──────── Selected excerpt ────────
Use this file to discover all available pages before exploring further.

ModelConfig

architecture
str
required
Model architecture specification. Supports major dense and MoE Hugging Face architectures including Qwen, LLaMA, Gemma.
init_method
str
default:"normal"
Weight initialization strategy:
  • "none": Load from pre-trained model (Qwen/LLaMA/Gemma)
  • "normal": Normal distribution initialization
  • "xavier_uniform": Xavier uniform initialization
  • "wang_init": Wang initialization method
model_path
str | None
default:"None"
Path to pre-trained model for continual training. Must be None if init_method is not "none".
load_optimizer
bool | None
default:"None"
Whether to load optimizer state from checkpoint. Set to True for continual training from checkpoint.
precision
str
default:"fp16"
Model precision configuration:
  • "binary": Binary precision (1-bit)
  • "ternary": Ternary precision (1.58-bit)
  • "int2": 2-bit integer precision
  • "fp8": 8-bit floating point
  • "mxfp4": 4-bit microscaling floating point
  • "mxfp6": 6-bit microscaling floating point
  • "ue8m0": 8-bit unsigned integer with 0 exponent bits
  • "fp16": 16-bit floating point (default)
  • "fp32": 32-bit floating point
──────── Dataset content ────────
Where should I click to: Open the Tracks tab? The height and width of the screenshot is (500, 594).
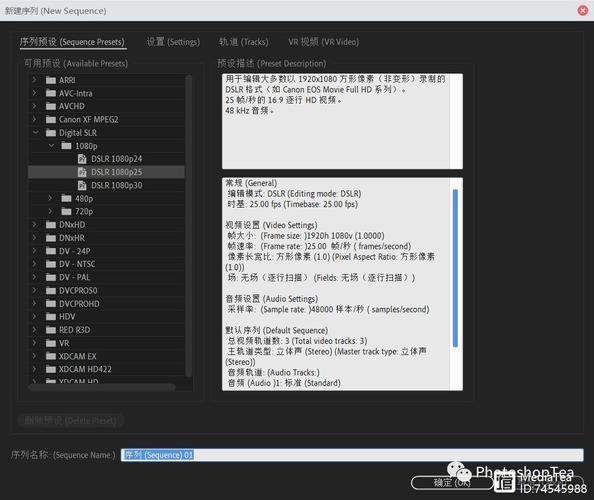[x=244, y=42]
────────
(What you will do):
Name every configuration parameter in the ModelConfig excerpt along with the type given for it.

(Result):
- architecture: str
- init_method: str
- model_path: str | None
- load_optimizer: bool | None
- precision: str